=== What is being asked ===
Stop after the line containing "Screen dimensions: 350x214": print each line exactly from the first line of the listing up to that point.

=== Extracted records ===
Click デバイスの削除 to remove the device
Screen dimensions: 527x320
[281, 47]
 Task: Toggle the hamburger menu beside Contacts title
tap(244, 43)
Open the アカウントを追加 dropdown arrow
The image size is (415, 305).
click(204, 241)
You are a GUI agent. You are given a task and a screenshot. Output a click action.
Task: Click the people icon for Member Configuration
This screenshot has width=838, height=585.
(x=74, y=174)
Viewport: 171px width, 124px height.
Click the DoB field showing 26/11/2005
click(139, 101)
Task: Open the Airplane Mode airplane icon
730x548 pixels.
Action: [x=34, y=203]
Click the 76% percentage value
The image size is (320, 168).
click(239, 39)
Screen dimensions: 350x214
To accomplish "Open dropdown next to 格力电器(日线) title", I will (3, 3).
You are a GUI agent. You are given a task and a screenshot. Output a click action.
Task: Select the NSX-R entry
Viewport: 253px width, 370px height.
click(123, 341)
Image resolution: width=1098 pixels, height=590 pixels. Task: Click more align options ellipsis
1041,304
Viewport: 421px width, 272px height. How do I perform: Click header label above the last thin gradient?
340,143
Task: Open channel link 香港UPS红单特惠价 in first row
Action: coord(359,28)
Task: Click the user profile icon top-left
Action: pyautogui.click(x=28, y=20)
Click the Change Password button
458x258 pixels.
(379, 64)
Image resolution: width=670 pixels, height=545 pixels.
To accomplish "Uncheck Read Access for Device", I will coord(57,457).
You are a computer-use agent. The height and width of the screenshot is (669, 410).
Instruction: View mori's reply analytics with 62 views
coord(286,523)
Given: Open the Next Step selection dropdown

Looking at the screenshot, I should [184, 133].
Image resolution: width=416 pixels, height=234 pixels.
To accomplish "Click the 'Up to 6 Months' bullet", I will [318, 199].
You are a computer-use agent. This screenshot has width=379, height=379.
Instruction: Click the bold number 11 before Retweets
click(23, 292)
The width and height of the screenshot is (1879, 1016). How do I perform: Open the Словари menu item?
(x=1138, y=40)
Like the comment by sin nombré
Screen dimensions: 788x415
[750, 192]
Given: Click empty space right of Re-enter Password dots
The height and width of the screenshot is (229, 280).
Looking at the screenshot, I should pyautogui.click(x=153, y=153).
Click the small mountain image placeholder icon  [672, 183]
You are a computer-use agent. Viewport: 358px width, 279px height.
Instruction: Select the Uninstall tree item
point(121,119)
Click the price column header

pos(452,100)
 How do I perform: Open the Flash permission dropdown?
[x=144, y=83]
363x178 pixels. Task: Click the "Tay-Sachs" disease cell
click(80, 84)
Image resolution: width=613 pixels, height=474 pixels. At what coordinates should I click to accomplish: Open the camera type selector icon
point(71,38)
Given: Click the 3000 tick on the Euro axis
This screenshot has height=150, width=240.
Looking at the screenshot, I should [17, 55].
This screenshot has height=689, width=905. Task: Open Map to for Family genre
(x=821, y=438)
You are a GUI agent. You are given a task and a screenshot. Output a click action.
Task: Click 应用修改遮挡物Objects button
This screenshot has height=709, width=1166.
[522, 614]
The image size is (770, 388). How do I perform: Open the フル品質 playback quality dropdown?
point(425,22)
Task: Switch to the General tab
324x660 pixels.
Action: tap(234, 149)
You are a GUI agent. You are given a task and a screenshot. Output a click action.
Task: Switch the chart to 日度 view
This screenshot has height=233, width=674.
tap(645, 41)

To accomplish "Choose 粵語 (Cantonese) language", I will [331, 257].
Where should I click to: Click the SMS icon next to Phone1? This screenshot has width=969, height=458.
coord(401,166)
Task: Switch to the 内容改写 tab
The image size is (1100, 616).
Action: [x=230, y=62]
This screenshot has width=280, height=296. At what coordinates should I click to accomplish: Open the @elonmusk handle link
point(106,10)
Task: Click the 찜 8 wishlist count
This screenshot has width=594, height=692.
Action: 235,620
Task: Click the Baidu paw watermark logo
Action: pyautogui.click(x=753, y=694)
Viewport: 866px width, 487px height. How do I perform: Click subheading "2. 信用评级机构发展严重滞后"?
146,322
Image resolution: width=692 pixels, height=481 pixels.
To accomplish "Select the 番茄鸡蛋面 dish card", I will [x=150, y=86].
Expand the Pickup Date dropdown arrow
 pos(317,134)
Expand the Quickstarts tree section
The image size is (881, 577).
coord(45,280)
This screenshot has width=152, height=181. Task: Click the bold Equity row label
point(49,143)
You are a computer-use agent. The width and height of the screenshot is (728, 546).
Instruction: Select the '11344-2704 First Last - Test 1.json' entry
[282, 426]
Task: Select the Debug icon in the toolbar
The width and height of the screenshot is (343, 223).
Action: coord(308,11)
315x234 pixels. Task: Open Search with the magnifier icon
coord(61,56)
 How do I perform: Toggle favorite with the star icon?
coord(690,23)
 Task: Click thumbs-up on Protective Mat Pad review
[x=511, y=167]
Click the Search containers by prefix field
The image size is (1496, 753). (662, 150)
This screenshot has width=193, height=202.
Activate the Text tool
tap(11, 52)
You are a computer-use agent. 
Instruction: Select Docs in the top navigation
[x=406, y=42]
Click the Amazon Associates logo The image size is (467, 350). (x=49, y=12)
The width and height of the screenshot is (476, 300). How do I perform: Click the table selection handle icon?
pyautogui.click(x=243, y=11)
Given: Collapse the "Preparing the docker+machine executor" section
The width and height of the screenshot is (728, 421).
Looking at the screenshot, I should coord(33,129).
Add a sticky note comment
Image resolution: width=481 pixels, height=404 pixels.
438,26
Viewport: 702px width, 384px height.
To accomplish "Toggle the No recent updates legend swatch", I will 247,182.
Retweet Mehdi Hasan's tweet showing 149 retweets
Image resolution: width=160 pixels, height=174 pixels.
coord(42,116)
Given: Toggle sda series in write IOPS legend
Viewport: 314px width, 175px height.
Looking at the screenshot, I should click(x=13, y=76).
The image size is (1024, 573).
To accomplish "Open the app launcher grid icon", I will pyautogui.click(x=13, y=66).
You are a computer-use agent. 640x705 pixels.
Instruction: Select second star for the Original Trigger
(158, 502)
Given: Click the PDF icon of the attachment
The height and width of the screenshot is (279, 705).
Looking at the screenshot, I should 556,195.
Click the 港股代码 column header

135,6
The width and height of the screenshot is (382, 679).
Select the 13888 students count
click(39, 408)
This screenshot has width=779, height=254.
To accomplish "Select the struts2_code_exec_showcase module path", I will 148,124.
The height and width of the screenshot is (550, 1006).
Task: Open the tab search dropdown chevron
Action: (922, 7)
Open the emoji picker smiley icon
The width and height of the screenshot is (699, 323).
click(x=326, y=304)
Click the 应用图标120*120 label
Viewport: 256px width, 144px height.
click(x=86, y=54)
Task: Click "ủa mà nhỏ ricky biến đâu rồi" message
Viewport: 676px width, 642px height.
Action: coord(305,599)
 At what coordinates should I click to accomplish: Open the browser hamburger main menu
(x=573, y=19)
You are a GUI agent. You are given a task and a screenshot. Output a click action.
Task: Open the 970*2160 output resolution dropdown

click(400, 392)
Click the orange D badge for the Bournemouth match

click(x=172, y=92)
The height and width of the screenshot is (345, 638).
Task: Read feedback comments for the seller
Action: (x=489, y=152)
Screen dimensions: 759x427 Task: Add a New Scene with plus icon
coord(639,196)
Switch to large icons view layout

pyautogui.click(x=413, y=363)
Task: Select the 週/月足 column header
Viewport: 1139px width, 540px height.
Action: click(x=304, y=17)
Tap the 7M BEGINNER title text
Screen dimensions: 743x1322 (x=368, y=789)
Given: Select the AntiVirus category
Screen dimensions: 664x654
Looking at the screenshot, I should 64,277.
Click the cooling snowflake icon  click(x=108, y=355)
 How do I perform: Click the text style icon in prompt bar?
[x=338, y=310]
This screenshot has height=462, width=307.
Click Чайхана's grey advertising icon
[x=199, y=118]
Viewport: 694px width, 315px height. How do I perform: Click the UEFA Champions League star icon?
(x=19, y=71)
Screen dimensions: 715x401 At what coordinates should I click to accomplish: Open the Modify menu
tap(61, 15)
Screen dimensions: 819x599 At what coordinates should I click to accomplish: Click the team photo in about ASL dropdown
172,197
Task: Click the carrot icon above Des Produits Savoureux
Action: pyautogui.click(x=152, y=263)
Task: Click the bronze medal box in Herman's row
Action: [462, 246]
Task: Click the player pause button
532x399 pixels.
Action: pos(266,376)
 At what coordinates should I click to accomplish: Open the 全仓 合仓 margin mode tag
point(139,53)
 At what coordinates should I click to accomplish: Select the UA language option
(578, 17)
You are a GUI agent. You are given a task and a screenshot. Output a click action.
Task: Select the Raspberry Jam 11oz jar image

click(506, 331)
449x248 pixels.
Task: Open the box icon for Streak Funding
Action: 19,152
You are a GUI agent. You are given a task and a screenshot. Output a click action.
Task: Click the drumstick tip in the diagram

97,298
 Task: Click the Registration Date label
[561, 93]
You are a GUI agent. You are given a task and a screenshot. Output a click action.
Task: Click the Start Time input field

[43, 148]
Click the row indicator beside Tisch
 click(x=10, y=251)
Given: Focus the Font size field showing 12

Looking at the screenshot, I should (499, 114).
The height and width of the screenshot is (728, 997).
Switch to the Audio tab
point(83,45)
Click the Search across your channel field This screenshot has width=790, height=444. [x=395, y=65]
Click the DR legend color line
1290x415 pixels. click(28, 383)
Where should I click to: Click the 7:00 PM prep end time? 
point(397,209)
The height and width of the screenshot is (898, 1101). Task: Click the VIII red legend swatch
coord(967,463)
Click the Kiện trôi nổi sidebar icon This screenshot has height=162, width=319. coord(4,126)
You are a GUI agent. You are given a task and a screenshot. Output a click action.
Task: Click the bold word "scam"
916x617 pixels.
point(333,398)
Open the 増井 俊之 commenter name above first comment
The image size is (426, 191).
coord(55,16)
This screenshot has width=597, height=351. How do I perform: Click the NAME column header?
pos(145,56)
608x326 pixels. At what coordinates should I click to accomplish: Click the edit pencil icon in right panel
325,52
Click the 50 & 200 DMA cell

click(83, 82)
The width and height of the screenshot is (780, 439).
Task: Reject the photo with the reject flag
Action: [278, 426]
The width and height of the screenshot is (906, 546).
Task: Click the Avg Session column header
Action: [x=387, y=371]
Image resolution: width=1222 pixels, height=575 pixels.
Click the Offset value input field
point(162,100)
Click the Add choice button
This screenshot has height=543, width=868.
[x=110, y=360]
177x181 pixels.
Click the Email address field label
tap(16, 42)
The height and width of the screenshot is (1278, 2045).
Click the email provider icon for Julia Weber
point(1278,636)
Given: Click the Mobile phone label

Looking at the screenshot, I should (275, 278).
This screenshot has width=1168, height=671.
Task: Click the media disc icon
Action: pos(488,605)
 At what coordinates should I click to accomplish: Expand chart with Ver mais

=== Reply to the task ===
Click デバイスの削除 to remove the device
Screen dimensions: 527x320
[281, 47]
 Task: Toggle the hamburger menu beside Contacts title
tap(244, 43)
Open the アカウントを追加 dropdown arrow
The image size is (415, 305).
click(204, 241)
You are a GUI agent. You are given a task and a screenshot. Output a click action.
Task: Click the people icon for Member Configuration
This screenshot has width=838, height=585.
(x=74, y=174)
Viewport: 171px width, 124px height.
Click the DoB field showing 26/11/2005
click(139, 101)
Task: Open the Airplane Mode airplane icon
730x548 pixels.
Action: [x=34, y=203]
Click the 76% percentage value
The image size is (320, 168).
click(239, 39)
Screen dimensions: 350x214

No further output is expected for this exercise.